'''

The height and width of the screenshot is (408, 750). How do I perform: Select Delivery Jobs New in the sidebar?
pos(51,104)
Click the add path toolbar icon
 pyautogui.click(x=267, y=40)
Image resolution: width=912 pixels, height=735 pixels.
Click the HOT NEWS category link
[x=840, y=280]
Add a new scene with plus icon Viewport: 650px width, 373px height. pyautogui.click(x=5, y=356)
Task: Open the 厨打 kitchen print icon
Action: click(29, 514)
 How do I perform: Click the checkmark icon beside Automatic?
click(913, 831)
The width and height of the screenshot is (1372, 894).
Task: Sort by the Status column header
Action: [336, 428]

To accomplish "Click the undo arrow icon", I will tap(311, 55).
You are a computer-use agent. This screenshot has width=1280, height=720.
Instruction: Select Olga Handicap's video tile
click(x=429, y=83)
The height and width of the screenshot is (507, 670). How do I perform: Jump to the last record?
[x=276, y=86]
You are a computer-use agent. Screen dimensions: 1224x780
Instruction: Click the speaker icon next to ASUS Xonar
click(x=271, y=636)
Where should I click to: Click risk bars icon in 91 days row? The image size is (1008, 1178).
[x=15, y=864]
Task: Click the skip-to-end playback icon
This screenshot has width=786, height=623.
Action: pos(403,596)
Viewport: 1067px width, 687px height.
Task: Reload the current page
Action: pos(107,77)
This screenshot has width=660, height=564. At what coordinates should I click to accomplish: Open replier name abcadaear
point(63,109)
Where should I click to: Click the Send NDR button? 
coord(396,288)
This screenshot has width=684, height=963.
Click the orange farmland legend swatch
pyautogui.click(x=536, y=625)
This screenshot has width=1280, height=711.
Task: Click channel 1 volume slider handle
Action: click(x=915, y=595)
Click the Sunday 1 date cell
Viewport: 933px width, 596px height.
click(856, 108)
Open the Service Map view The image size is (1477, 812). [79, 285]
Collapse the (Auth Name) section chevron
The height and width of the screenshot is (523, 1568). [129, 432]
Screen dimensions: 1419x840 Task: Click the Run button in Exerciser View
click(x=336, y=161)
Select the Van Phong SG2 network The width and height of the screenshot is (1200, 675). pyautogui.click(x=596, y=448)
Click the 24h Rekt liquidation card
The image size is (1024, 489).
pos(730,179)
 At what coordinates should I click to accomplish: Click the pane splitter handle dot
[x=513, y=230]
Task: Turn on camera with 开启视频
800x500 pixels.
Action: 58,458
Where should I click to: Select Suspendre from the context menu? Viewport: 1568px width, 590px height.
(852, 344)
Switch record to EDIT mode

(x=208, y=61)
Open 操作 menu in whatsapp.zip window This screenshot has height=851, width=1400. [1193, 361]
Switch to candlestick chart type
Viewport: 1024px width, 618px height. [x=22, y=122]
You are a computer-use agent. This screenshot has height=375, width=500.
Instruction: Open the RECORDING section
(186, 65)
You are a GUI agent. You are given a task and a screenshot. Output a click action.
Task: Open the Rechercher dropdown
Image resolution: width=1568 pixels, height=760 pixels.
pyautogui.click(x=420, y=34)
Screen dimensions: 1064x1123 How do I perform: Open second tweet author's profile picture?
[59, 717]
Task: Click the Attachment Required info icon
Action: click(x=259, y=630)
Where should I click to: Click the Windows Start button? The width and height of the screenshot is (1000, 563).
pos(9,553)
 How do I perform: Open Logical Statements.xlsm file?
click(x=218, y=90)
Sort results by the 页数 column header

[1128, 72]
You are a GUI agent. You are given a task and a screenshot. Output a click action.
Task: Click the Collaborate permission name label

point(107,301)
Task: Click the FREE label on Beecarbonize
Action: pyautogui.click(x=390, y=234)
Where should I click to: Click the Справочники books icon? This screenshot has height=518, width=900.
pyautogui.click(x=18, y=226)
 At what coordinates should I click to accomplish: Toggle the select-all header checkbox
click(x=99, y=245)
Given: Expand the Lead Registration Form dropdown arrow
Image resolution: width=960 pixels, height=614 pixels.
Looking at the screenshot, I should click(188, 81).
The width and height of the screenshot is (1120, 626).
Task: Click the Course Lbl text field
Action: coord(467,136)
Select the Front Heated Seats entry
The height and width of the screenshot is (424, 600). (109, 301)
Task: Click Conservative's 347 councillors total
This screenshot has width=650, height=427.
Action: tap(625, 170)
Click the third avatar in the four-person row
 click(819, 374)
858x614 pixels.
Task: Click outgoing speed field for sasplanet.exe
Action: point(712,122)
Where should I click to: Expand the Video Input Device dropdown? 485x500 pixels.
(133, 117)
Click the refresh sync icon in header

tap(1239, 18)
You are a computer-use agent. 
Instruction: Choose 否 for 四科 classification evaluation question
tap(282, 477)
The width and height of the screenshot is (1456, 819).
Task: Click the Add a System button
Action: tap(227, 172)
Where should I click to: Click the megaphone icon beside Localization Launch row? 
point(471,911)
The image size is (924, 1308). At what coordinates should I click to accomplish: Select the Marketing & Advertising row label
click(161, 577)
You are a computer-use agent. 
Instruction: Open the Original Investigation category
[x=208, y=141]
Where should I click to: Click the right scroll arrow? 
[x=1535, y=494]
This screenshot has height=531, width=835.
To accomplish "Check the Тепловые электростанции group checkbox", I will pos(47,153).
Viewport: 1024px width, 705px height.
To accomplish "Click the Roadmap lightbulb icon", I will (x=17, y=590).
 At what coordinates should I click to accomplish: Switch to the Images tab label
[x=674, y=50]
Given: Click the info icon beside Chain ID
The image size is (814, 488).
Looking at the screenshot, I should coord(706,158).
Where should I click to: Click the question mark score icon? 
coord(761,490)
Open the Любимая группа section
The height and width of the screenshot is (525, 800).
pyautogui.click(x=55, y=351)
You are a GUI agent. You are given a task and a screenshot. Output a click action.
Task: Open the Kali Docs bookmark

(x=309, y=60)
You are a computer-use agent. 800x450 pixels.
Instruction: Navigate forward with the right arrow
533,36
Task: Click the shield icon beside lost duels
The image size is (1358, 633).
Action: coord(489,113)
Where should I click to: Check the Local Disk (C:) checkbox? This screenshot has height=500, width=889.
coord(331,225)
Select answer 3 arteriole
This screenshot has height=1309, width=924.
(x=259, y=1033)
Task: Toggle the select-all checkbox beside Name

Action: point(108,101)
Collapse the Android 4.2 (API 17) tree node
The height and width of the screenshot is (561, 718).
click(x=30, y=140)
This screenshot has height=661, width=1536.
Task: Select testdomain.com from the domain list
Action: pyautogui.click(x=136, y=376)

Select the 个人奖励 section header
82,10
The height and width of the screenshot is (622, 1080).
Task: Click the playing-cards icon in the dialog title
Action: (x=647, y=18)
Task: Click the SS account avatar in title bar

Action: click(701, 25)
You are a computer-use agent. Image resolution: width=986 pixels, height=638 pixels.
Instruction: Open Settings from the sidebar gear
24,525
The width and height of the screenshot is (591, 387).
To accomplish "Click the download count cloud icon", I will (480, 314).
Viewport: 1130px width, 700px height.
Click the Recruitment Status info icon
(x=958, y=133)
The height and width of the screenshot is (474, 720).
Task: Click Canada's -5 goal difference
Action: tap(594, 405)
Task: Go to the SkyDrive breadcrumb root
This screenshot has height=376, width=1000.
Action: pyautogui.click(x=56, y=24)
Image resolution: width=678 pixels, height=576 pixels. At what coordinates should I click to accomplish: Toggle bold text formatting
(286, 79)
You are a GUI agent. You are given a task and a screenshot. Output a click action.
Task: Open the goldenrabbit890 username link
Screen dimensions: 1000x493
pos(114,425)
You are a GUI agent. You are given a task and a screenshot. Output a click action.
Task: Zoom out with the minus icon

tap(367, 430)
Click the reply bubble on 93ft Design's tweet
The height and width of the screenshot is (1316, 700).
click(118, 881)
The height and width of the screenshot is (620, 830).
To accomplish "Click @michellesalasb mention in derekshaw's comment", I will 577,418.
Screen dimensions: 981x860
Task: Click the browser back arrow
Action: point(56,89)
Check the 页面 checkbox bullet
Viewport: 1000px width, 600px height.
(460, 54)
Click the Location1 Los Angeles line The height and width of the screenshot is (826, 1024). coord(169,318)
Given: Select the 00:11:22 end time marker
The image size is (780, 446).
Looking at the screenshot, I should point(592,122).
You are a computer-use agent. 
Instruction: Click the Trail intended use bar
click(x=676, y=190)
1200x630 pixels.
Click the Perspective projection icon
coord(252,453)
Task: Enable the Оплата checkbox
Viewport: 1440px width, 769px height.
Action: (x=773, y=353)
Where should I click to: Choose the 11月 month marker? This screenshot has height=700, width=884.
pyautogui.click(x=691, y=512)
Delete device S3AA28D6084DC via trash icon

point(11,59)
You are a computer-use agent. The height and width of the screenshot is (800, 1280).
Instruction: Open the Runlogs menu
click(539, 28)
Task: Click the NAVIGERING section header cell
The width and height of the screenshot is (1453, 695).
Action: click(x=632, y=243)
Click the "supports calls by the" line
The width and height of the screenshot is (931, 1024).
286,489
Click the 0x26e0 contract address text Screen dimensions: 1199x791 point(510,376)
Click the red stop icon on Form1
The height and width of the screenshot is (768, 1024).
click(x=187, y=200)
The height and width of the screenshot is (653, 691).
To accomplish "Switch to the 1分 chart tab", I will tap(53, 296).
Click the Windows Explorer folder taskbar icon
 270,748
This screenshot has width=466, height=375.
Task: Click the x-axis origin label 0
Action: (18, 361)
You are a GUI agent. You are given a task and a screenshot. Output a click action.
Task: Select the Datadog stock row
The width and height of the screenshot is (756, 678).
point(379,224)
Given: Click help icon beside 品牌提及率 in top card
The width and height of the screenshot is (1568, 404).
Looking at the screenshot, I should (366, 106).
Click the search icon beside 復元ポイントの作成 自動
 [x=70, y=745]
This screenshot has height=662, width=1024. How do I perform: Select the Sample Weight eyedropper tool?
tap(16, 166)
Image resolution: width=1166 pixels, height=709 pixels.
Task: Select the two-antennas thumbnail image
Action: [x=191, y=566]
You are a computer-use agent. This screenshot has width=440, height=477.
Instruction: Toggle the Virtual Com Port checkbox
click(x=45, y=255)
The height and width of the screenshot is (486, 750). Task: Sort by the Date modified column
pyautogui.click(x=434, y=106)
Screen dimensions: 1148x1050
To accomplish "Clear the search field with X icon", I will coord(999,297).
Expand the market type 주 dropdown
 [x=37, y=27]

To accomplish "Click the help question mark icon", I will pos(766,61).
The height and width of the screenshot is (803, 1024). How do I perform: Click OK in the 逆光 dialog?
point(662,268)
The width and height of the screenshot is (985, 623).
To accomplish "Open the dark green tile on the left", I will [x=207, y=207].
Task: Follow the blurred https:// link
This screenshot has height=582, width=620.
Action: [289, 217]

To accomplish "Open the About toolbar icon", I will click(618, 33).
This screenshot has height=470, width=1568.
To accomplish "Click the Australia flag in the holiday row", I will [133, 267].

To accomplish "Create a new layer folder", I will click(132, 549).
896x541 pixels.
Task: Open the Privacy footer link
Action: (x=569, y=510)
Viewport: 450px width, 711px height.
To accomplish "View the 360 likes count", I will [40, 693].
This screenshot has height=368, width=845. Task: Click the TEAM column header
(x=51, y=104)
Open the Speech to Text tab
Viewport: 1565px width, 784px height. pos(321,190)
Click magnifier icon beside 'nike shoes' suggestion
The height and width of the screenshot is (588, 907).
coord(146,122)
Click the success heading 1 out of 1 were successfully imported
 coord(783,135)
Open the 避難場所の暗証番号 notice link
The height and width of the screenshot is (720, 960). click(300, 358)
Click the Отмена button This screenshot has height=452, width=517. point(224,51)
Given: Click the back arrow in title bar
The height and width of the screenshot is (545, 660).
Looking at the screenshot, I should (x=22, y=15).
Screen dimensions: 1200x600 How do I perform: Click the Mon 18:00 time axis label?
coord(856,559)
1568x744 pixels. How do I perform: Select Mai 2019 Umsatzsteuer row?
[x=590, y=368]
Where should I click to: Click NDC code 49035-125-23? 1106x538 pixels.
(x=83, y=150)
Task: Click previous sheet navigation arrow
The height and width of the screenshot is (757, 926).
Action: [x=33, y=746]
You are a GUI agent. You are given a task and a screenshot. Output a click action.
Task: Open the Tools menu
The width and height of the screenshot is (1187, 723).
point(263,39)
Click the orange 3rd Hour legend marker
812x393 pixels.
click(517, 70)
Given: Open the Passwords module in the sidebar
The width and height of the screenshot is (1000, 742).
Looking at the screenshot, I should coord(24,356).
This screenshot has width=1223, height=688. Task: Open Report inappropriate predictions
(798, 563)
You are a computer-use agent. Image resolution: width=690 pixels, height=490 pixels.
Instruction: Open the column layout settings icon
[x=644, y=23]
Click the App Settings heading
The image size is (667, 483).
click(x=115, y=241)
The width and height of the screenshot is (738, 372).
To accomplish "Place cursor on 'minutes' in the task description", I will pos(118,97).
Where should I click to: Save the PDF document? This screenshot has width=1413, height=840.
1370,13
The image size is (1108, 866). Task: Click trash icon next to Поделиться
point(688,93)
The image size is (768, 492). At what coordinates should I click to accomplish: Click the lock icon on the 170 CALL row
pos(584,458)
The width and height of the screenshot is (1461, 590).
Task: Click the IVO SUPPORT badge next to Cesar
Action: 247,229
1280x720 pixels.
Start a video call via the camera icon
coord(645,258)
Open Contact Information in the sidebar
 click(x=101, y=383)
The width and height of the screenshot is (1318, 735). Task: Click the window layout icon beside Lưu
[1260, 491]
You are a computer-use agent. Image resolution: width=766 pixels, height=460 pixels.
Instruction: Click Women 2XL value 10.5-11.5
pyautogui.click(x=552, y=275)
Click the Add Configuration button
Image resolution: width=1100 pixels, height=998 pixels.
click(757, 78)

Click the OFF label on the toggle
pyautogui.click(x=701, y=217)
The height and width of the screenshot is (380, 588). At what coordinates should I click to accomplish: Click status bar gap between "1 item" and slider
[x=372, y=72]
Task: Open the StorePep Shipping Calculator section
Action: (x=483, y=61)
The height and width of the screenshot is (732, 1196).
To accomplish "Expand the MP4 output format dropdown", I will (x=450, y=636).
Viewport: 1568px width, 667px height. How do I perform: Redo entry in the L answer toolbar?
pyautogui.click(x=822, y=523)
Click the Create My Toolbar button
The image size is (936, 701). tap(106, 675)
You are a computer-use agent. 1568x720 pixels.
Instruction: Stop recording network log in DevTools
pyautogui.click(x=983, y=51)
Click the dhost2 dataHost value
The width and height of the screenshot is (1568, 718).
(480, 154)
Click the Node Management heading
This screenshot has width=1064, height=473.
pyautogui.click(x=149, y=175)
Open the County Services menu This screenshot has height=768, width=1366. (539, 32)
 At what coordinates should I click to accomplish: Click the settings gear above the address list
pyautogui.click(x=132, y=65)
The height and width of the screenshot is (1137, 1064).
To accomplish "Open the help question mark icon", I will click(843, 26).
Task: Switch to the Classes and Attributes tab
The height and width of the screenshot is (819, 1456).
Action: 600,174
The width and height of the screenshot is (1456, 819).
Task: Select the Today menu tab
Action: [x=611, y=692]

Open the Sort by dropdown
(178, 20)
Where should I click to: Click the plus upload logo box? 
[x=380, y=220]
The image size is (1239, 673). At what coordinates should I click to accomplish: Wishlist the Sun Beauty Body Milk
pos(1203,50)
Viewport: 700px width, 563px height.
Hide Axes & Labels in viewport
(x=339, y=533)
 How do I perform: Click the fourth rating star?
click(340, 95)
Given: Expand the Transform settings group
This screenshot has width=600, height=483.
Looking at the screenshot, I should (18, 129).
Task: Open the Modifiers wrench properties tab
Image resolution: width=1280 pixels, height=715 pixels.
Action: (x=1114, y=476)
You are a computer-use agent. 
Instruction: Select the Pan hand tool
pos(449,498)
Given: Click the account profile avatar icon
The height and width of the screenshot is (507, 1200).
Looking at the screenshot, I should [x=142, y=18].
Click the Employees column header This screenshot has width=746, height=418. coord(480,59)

'''

The line containing "This screenshot has width=600, height=483." marks where to begin; copy it and every later line exactly, through the end of the data.

This screenshot has width=600, height=483.
Looking at the screenshot, I should (18, 129).
Task: Open the Modifiers wrench properties tab
Image resolution: width=1280 pixels, height=715 pixels.
Action: (x=1114, y=476)
You are a computer-use agent. 
Instruction: Select the Pan hand tool
pos(449,498)
Given: Click the account profile avatar icon
The height and width of the screenshot is (507, 1200).
Looking at the screenshot, I should [x=142, y=18].
Click the Employees column header This screenshot has width=746, height=418. coord(480,59)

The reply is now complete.